**DATASET ENTRIES**
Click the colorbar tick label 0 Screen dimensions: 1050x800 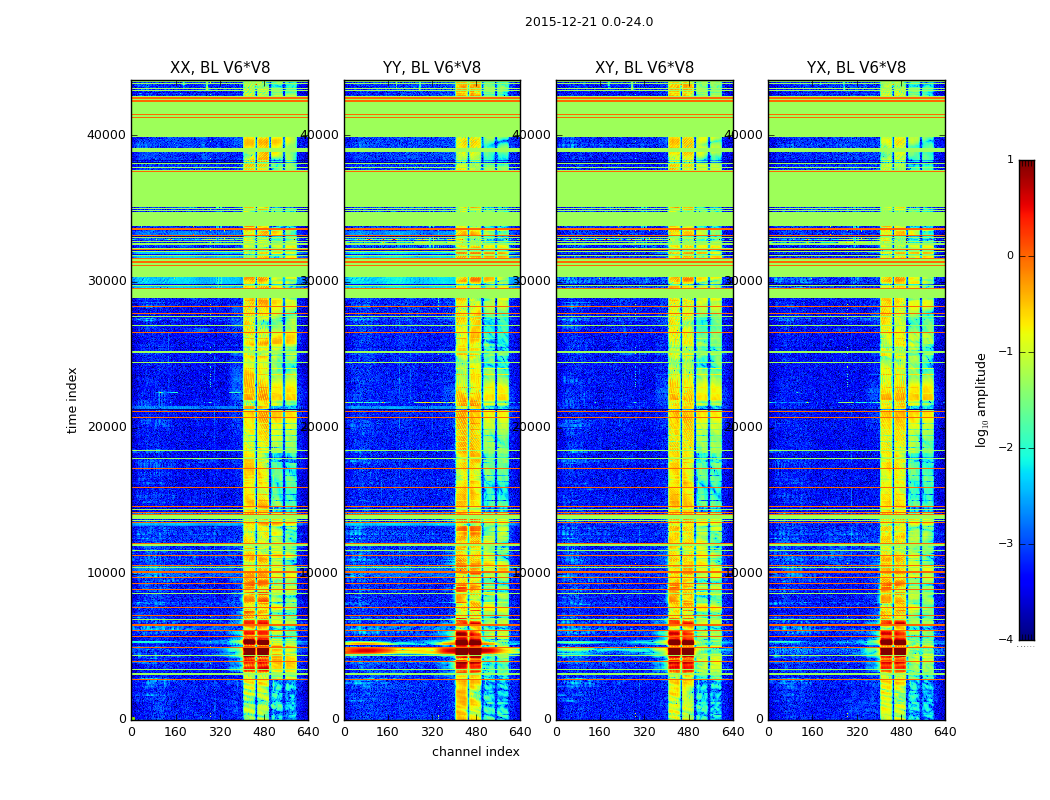pos(1010,256)
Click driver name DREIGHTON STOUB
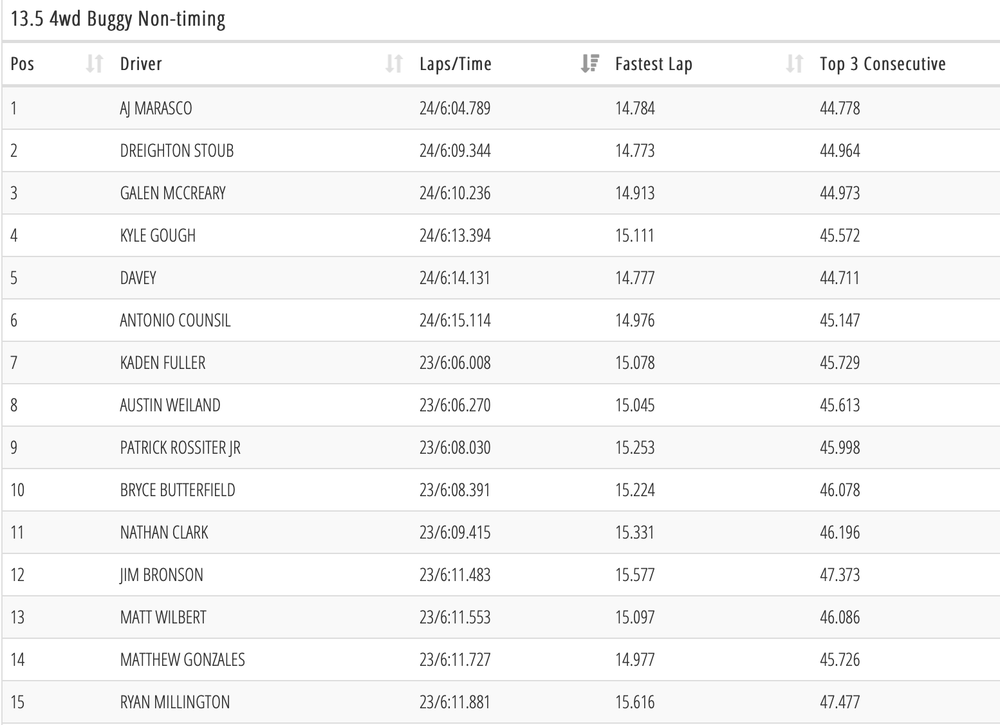This screenshot has width=1000, height=725. click(x=176, y=151)
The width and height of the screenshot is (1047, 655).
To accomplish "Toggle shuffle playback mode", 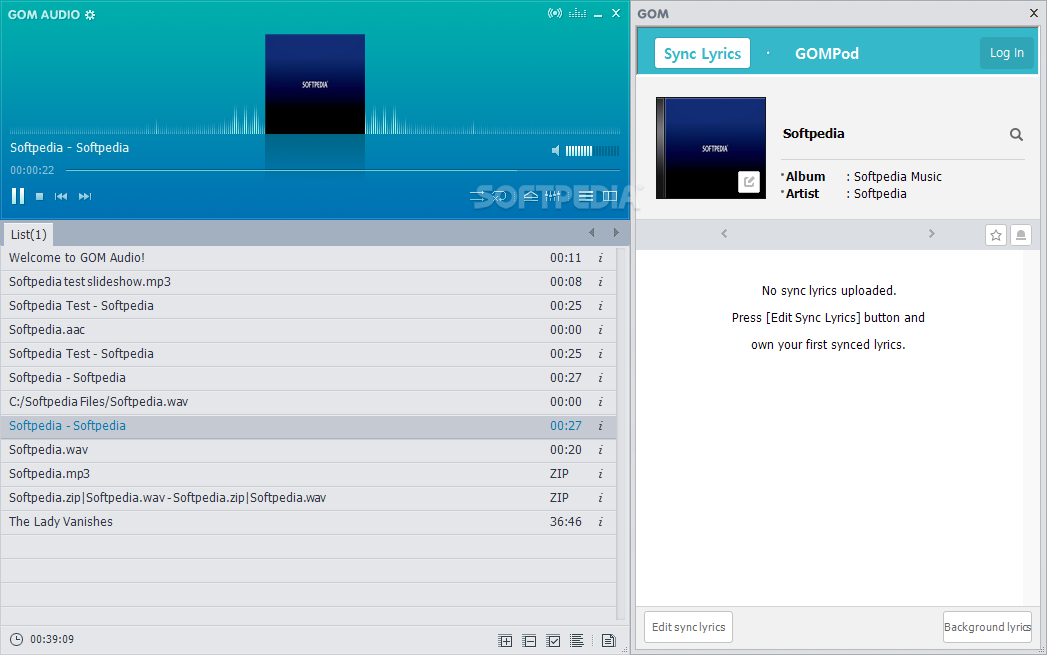I will click(x=478, y=196).
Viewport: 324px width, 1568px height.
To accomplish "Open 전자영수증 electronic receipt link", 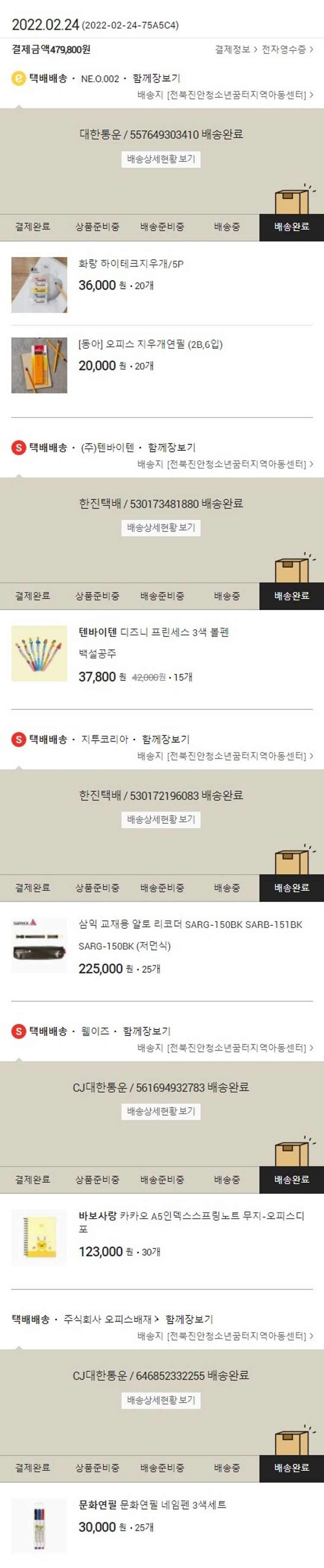I will [287, 49].
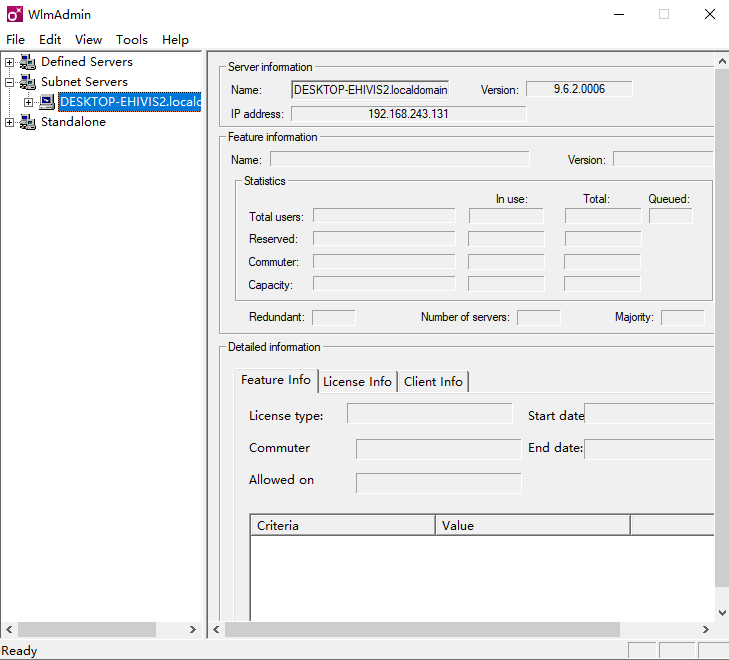Image resolution: width=729 pixels, height=660 pixels.
Task: Switch to the Client Info tab
Action: tap(433, 382)
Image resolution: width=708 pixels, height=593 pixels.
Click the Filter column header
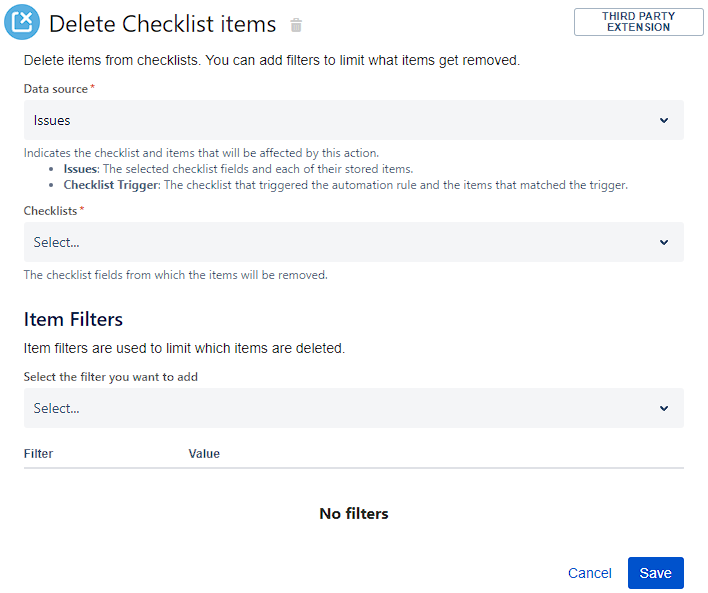pyautogui.click(x=38, y=454)
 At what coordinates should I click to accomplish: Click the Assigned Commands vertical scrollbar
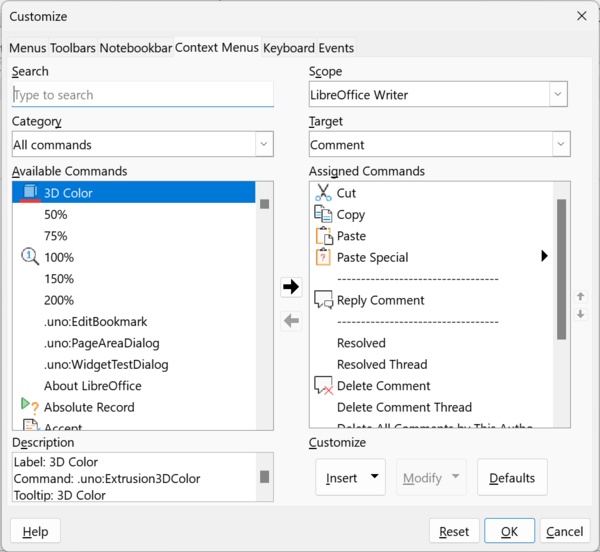point(561,270)
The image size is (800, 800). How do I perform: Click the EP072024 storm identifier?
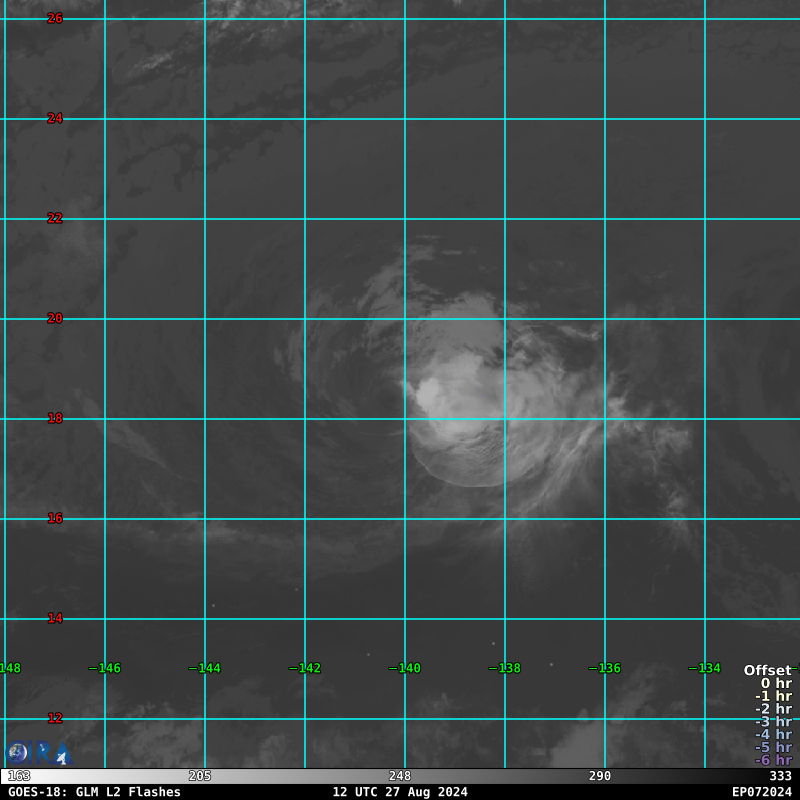(761, 792)
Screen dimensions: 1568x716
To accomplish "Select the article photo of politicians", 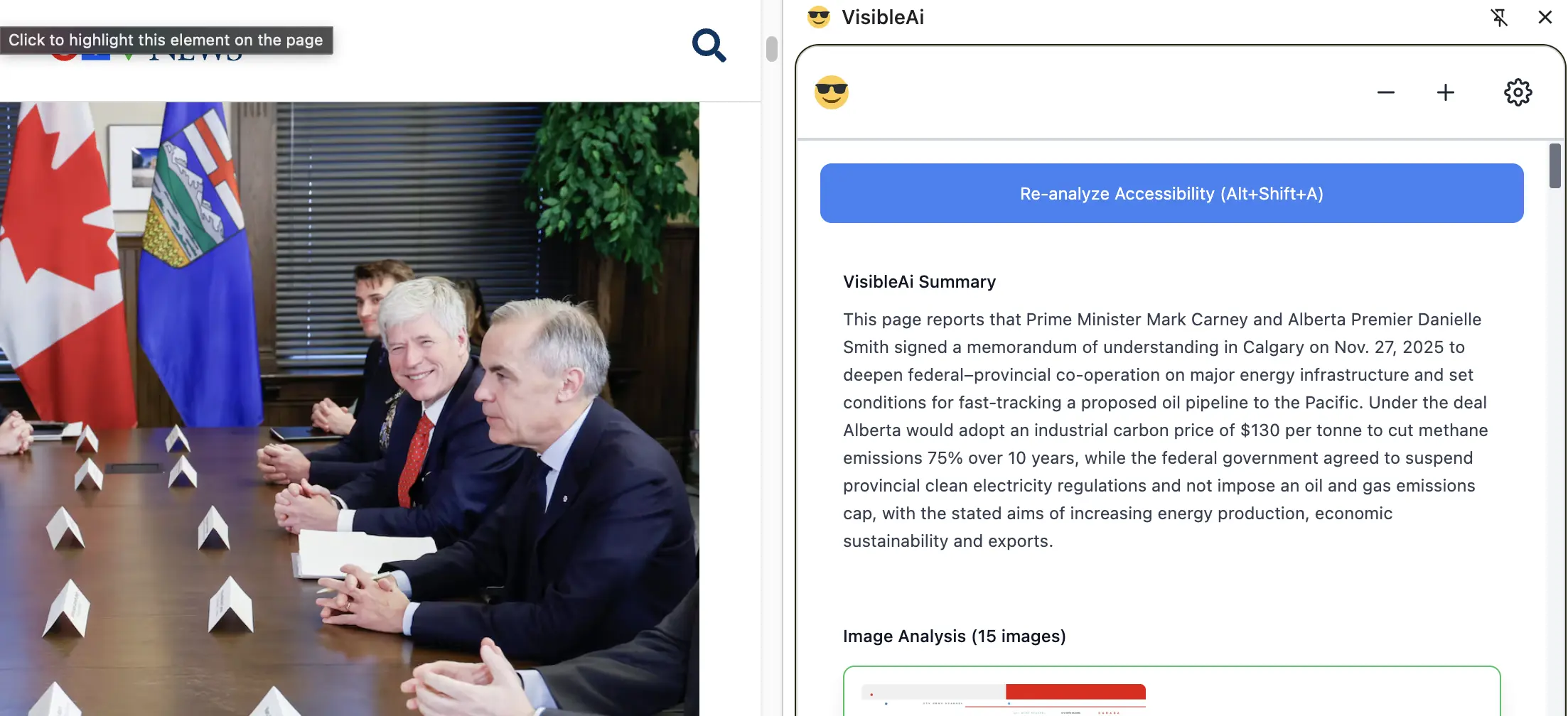I will [349, 408].
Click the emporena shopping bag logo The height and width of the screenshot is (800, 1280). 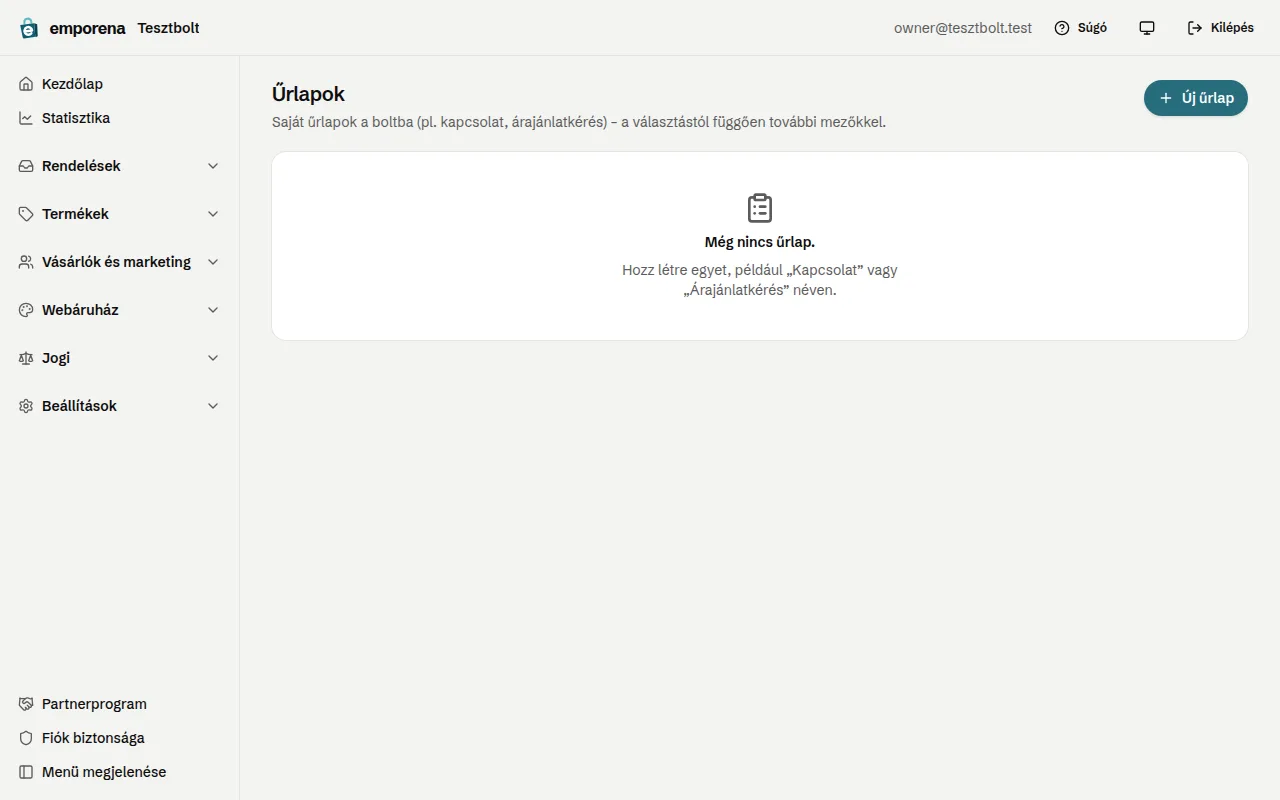[29, 28]
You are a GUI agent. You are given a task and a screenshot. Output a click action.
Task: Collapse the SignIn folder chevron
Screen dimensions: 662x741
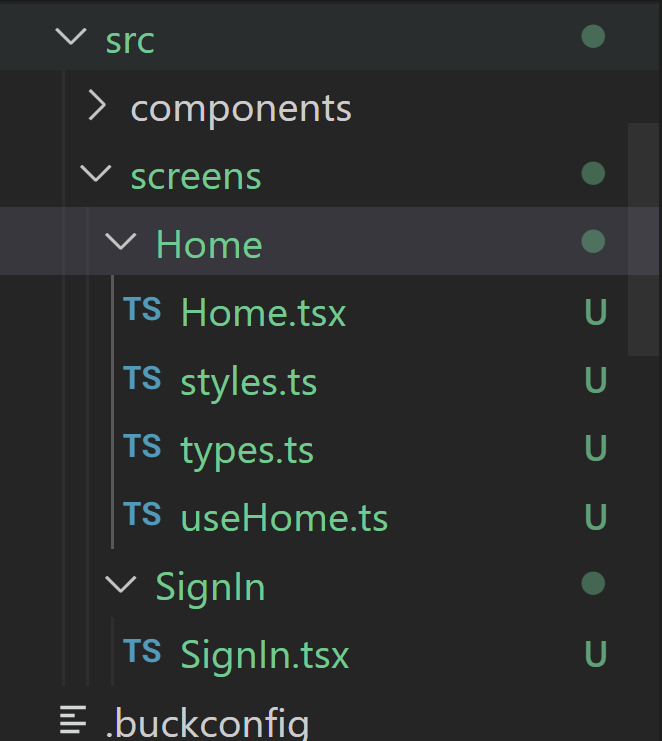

**WHAT THE EXERCISE ASKS**
Copy out the rows word for word, from the line containing "You are a GUI" through the end of the rows, and leave the pictures out.

**REPLY TO THE TASK**
You are a GUI agent. You are given a task and a screenshot. Output a click action.
Task: Collapse the SignIn folder chevron
Screen dimensions: 662x741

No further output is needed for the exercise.